Extracted text:
•••

My goal: I want to have a nightstand, that can charge 3 devices at the same time. Doesn't matter how fast.

What I have done so far is, made a board, set out 3 pairs of + and – , to each port that will have a wire connecting to the phone I'll need to charge.

I have a USB-C receptacle (which I am going to attach to my wires) and a USB-C cable. I am going to use an Anker charger (5V 3A output).

I did some research on USB-C and it's very complicated, CC pins and 5.1k ohms resistance and what not.

I am used to old USB cables in which I would just connect VCC and GND and it would supply power.

My question is: Can I just connect wires from the USB-C receptacle VBus and GND pins and it will work and provide the 5V 3A output just like those old cables? Or do I need those pull up and pull down resistors and all that complex stuff which I have no idea what they are.

Please go easy on me as I am new to the world of using USB-C and I want to use it.

Best Answer

There are few caveats in your project. First, if the Anker charger is true Type-C charger, it won't output VBUS until it will see 5.1k pull-down from your Type-C receptacle. So you must provide two pull downs, on CC1 and CC2 pins, before you will see any power.

Second, as soon as you signal to the charger that some consumer is connected, the charger will output VBUS, but it is your device responsibility to limit its intake to 3 A. Since you will have three devices downwards, and each device might take 1.5 to 3 A each, you might be running into overload, or some odd unstable behavior. So this would be your nightstand responsibility to provide charging signatures to your devices such that they don't take total more than 3A. Usual smartphones can customary take 1.5A, so there will be troubles if all three would start charging at max rate.

The easiest way to limit consumption is "no signature" on downstream ports, when D+/D- are floating, not connected. Then some devices will understand this as a standard USB port, and will limit their consumption to 500 mA. This is obviously not very optimal, and some phones might refuse the input at all. For better charging experience the multi-port charger must have some intelligence, which is a fairly broad topic.

Third, a Type-C receptacle is a very tiny device with pin pitch of 0.5 mm. It will be quite challenging just to attach wires to it, usually it requires a fine PCB with proper fan-out.

•••

Items:
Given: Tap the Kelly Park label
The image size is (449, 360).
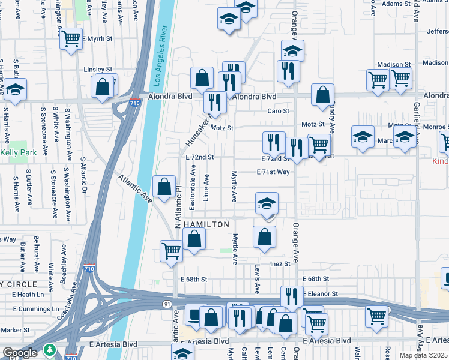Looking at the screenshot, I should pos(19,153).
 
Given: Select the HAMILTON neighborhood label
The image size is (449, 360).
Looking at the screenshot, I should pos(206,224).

•••

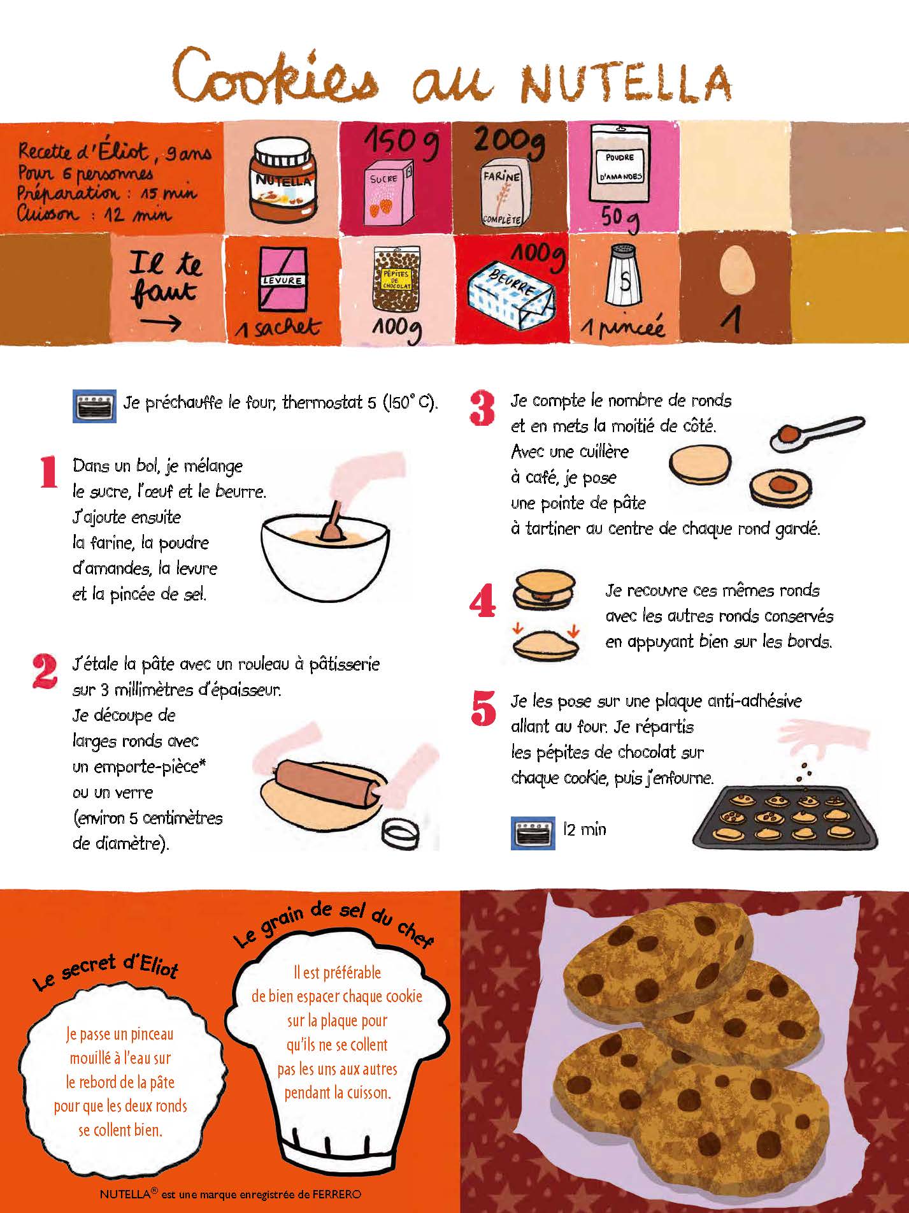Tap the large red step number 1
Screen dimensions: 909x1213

•••

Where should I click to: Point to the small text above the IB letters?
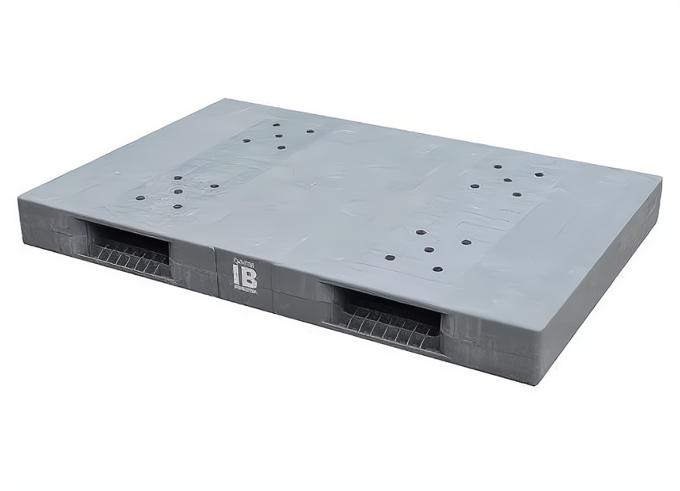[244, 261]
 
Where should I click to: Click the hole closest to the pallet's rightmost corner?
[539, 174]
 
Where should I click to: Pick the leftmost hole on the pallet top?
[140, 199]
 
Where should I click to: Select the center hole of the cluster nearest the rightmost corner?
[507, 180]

•••

What you will do:
[a] According to the USB-C charging post, what pull-down resistance must be placed on the CC1 and CC2 pins before a true Type-C charger will output VBUS?
[b] Duplicate the stretch of the USB-C charging post from "Best Answer" through "at max rate.".
The records aren't needed here.

Outputs for the tasks:
[a] 5.1k

[b]
Best Answer

There are few caveats in your project. First, if the Anker charger is true Type-C charger, it won't output VBUS until it will see 5.1k pull-down from your Type-C receptacle. So you must provide two pull downs, on CC1 and CC2 pins, before you will see any power.

Second, as soon as you signal to the charger that some consumer is connected, the charger will output VBUS, but it is your device responsibility to limit its intake to 3 A. Since you will have three devices downwards, and each device might take 1.5 to 3 A each, you might be running into overload, or some odd unstable behavior. So this would be your nightstand responsibility to provide charging signatures to your devices such that they don't take total more than 3A. Usual smartphones can customary take 1.5A, so there will be troubles if all three would start charging at max rate.